As stated above, the relationship between water temperature at sample site and community structure suggest that habitat characteristics may affect the assembly. However, further experiments are needed to more specifically identify the habitat characteristics that drive the structuring process; temperature may be a direct physiological effect on the bacteria or indirect effects via secondary environmental effects. Also, temperature is only one of many habitat characteristics. It would be interesting to investigate the relationship between other factors such as salinity and resource availability and community structure (see, e.g. [6]).

Studies on natural bacterial communities have shown both spatial and temporal variation in community composition [1, 7, 8, 13, 22, 41]. This data set is sampled at different geographical sites and at different temporal occasions. Consequently, the sampling scheme may affect the results. However, the consistency in our results lead us to speculate that, despite plausible temporal variation in community composition, the dominating assembly processes may be more or less similar. Nevertheless, analyses on scales different from the ones investigated in this study are desirable to fully understand temporal dynamics and geographical scale dependencies.

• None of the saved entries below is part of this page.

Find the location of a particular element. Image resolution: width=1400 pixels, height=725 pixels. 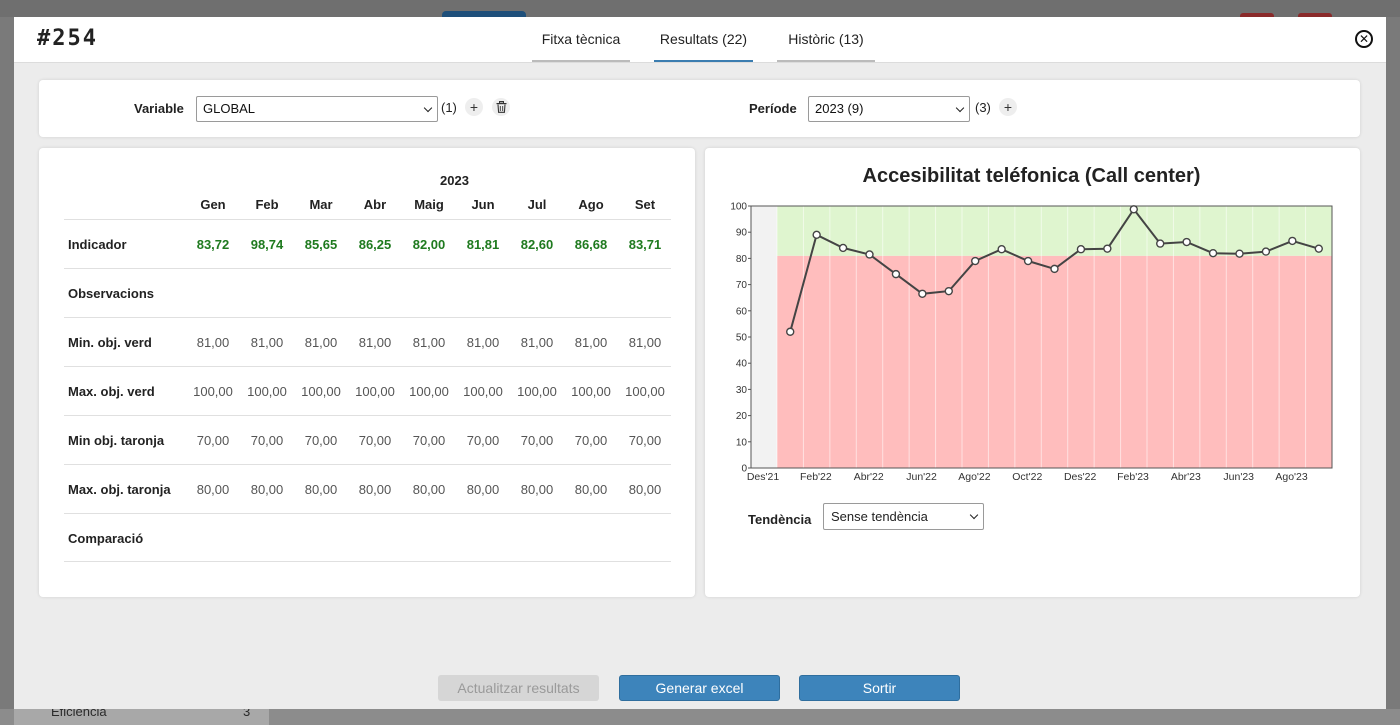

tab-resultats: Resultats (22) is located at coordinates (704, 40).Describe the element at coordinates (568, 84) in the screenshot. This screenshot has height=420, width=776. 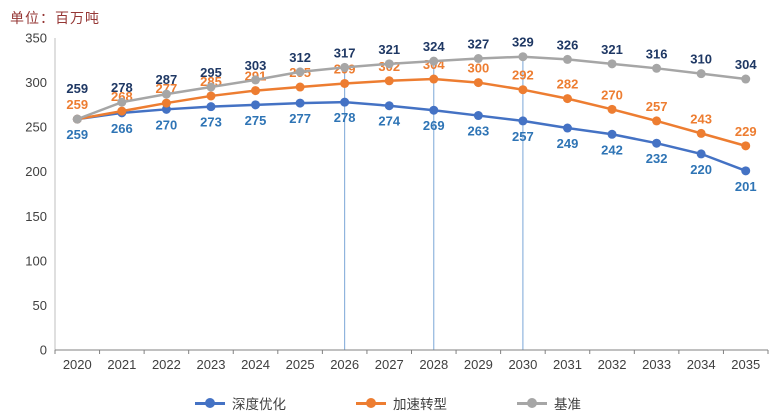
I see `svg-text: 282` at that location.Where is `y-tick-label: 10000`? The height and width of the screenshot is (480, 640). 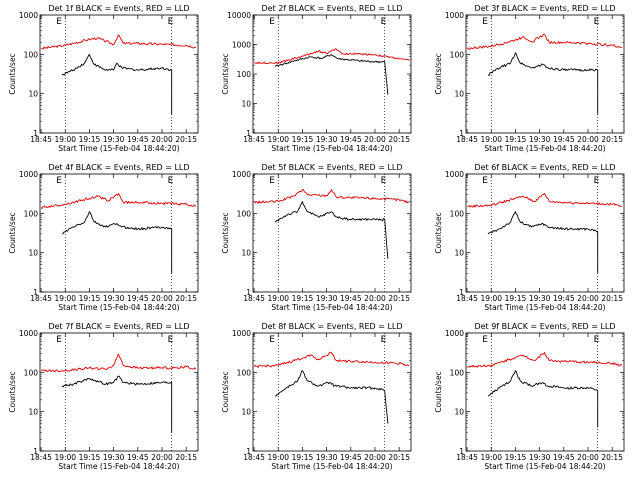 y-tick-label: 10000 is located at coordinates (239, 16).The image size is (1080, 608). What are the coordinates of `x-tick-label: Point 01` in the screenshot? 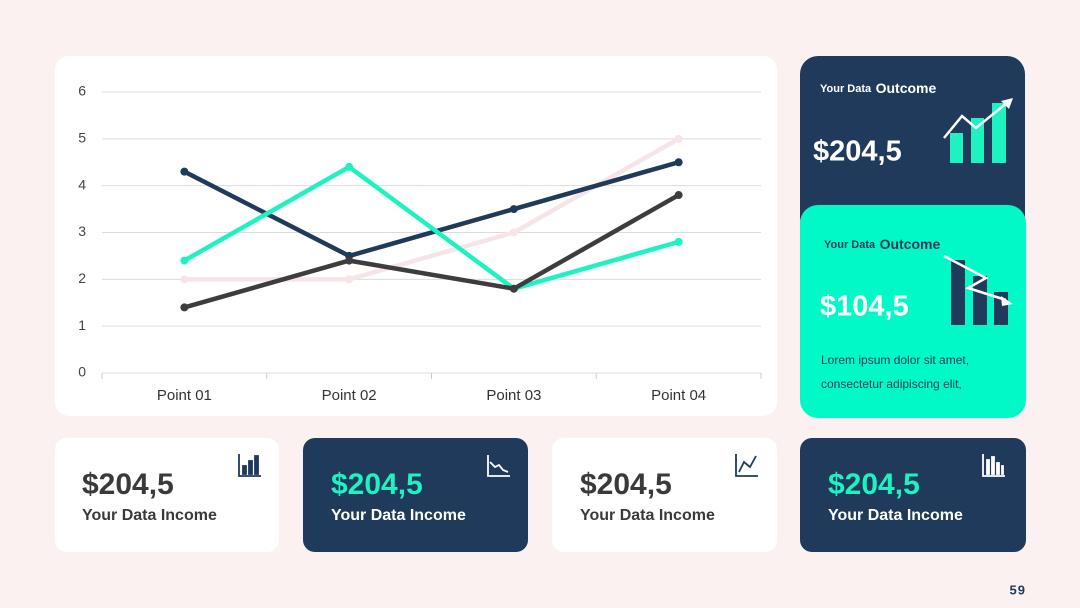 It's located at (184, 396). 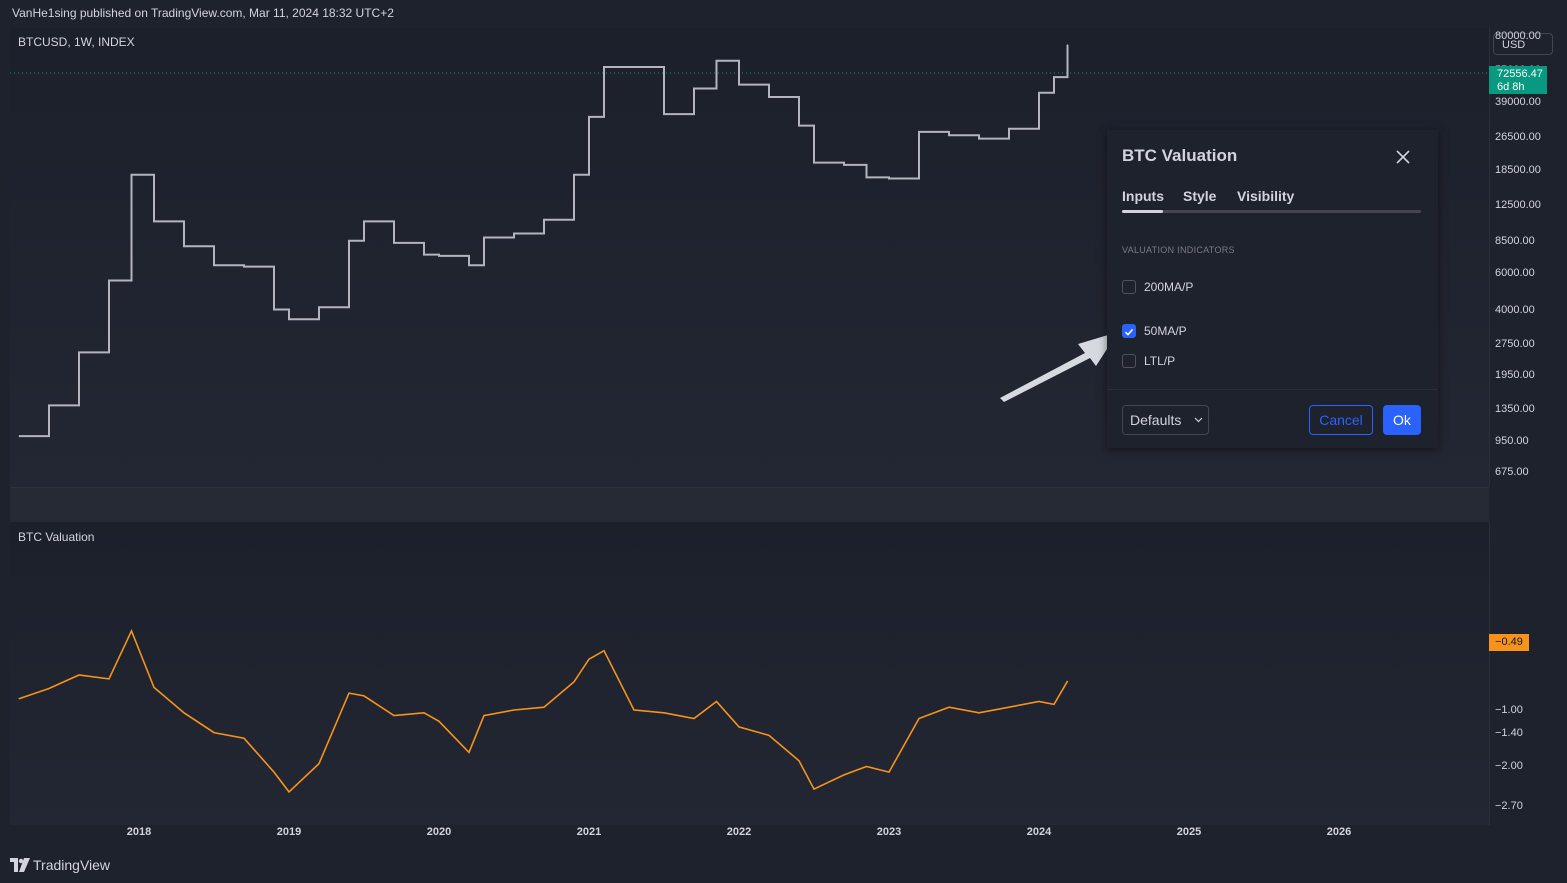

Finally, the link between phylogenetic patterns and ecological processes hinges on a relationship between phenotypic characteristics and “species” relatedness. Several studies [2, 14, 24] suggest that such a relationship exists at least for some taxa. In addition, we argue that the non-random phylogenetic patterns found in this study imply a link between ecological assembly processes and patterns. This link likely is due to niche conservatism, i.e. a mapping between bacterial phenotype and relatedness. However, as the ecology of a great majority of the bacteria in natural communities is largely unknown, this assumption may not be valid for all taxa and traits. Consequently, we invite further investigations of the distribution of traits over the phylogeny of bacteria to strengthen the implications of phylogenetic signal analysis.